My Amendment 170 proposes a new subsection to the government amendment, to ensure that progress is made every year and that, by 2025, full monitoring is in place. It is essential that those who enjoy rivers—swimmers or anglers—have access to information on discharges in real time.

My Amendment 171 seeks to bring forward the date by which Ministers must bring their plan to Parliament. The proposed plan was announced in May; for the department to have given itself 16 months to do the work shows a certain lack of urgency. These revolting discharges are happening every week, and it seems appropriate to put Ministers and their officials under greater pressure to come up with a solution.

My Amendment 172 would add, through the Secretary of State, some important further requirements on the water companies. It will be necessary to report in detail the extent to which discharges have occurred and the adverse impact on public health. The effect on public health of these regular discharges of raw sewage is, to my mind, not yet fully understood, neither by the experts nor the public.

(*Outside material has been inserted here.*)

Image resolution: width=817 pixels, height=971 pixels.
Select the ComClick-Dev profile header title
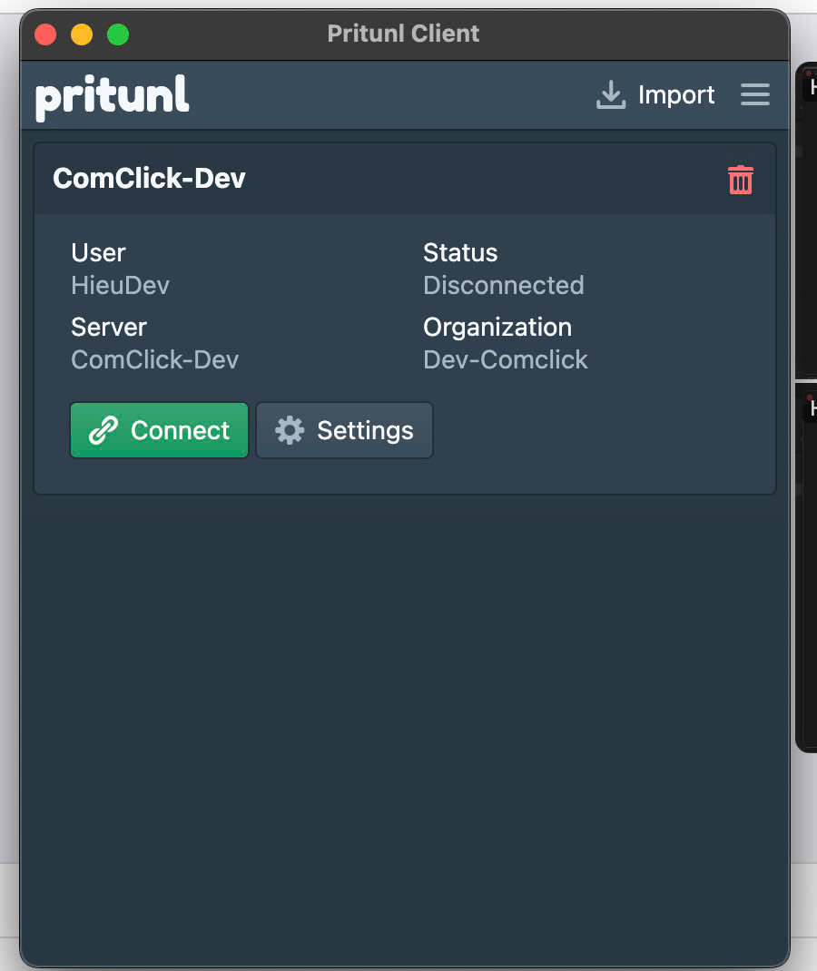click(149, 179)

As I go through these amendments, I would like to say in passing that I support Amendments 172A and 172B in the name of my noble friend Lord Cameron. Storm overflows should certainly only ever occur in extreme weather conditions.

My Amendment 173 is similar to Amendment 172, but places the obligations on the Environment Agency in its reporting to address the extent to which the water companies have complied or will comply, and to give its assessment of the impacts on public health.

My Amendment 174 would effectively delete the let-out clause in the government amendment, whereby the water companies would not have to report discharges if there had been an electrical or mechanical failure or a blockage elsewhere in the system. To me, that is a most surprising exemption—a huge loophole. Disclosure and publication of these very problems would undoubtedly make the water companies tackle the issues concerned with greater urgency.

I also support Amendment 175, in the name of the noble Lord, Lord Teverson, and others. Installation of grey water systems is eminently sensible and long overdue.

To conclude, government Amendment 165 is very welcome, but it really needs strengthening, and my amendments seek to do that. I am very grateful to the noble Baroness, Lady Altmann, and the noble Lord, Lord Oates, for signing them. These matters should never be party political, and I hope that there will be cross-party support for our attempts to improve the Bill and to make significant progress in cleaning up the rivers of England.